*** Block opens ***

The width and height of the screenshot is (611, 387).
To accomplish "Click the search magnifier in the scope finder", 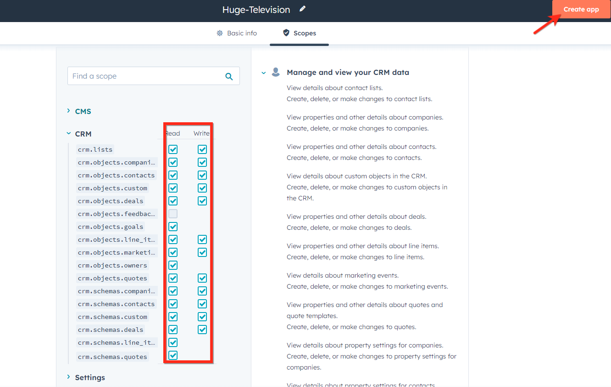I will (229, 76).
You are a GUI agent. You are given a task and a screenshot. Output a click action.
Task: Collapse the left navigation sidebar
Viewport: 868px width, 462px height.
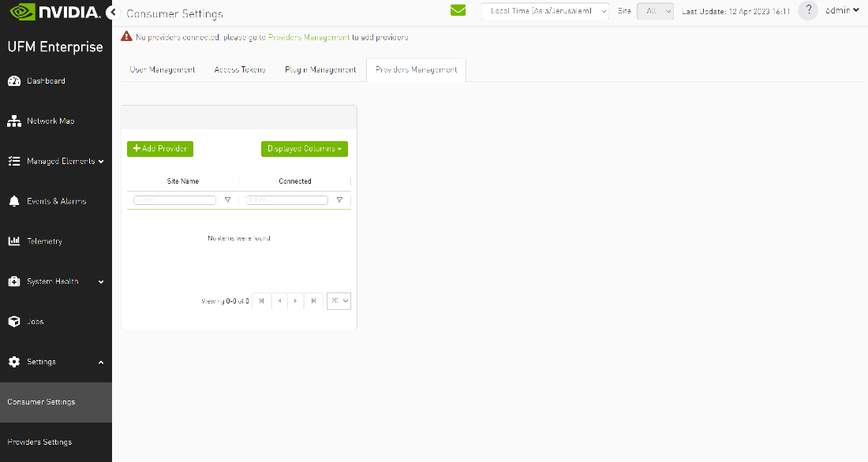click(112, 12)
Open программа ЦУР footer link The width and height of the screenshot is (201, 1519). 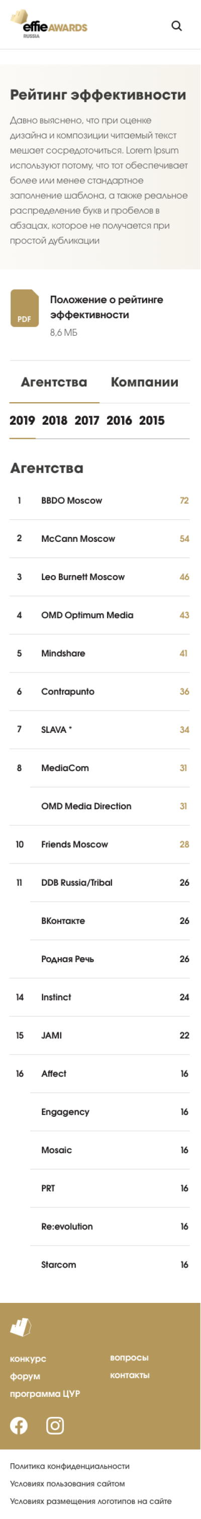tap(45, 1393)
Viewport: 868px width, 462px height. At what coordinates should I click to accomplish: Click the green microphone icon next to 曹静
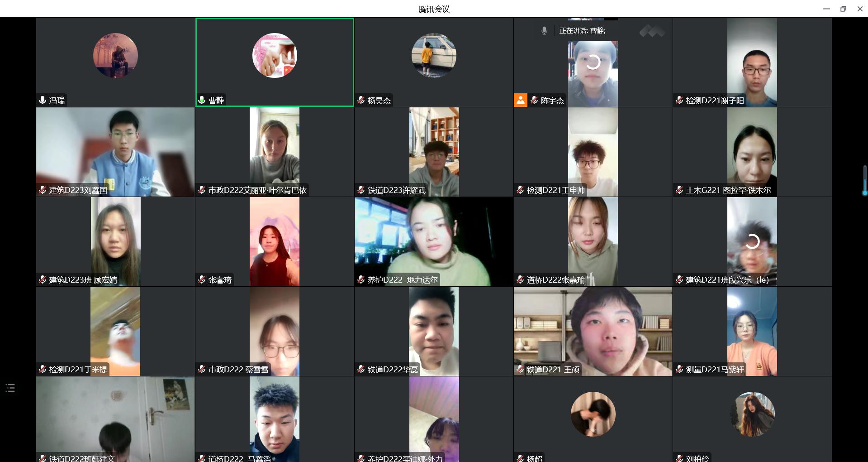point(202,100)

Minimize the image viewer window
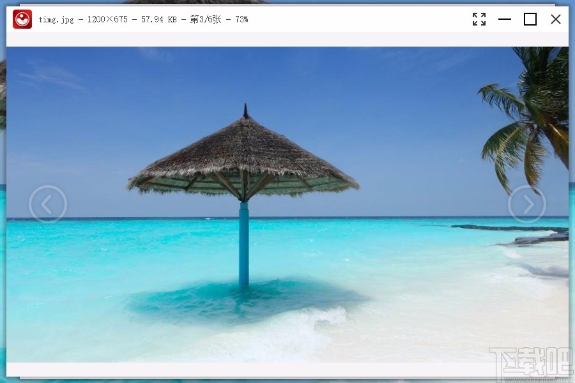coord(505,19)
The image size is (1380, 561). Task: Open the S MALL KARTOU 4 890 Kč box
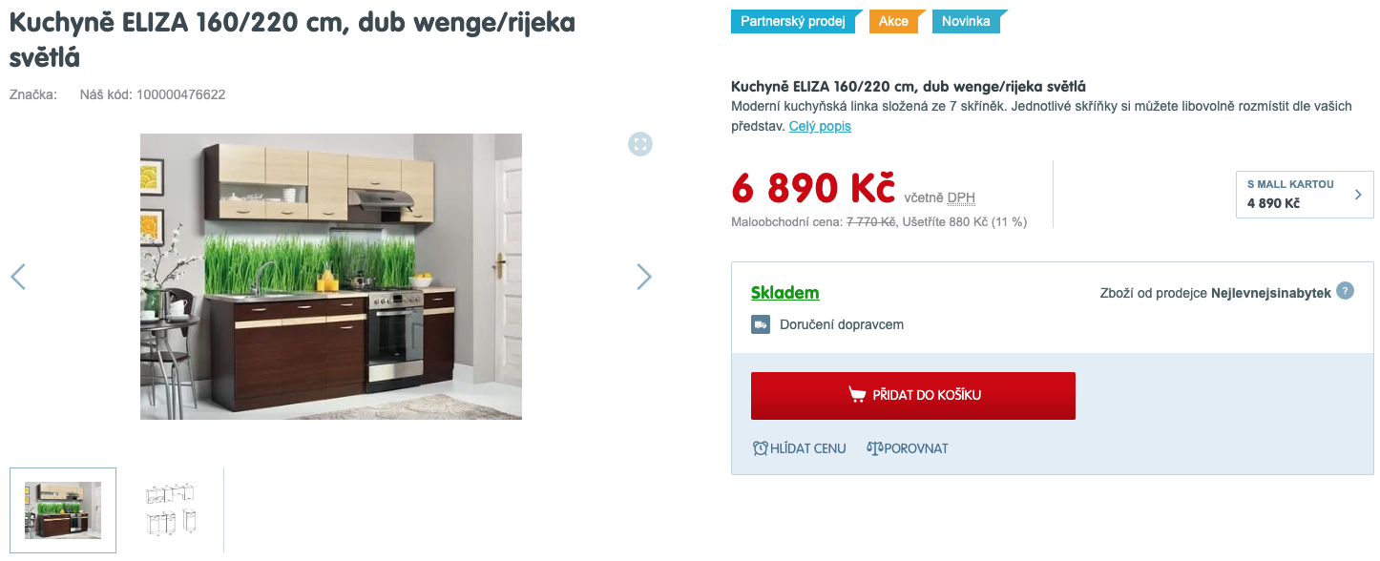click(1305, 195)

*** Block closes ***

• Exercise: Extract only the lines from the line containing "Minimize the image viewer window" through the final line of the records; keep both ends and drop every picture.

• Exercise output:
Minimize the image viewer window
coord(505,19)
The image size is (1380, 561). Task: Open the S MALL KARTOU 4 890 Kč box
click(1305, 195)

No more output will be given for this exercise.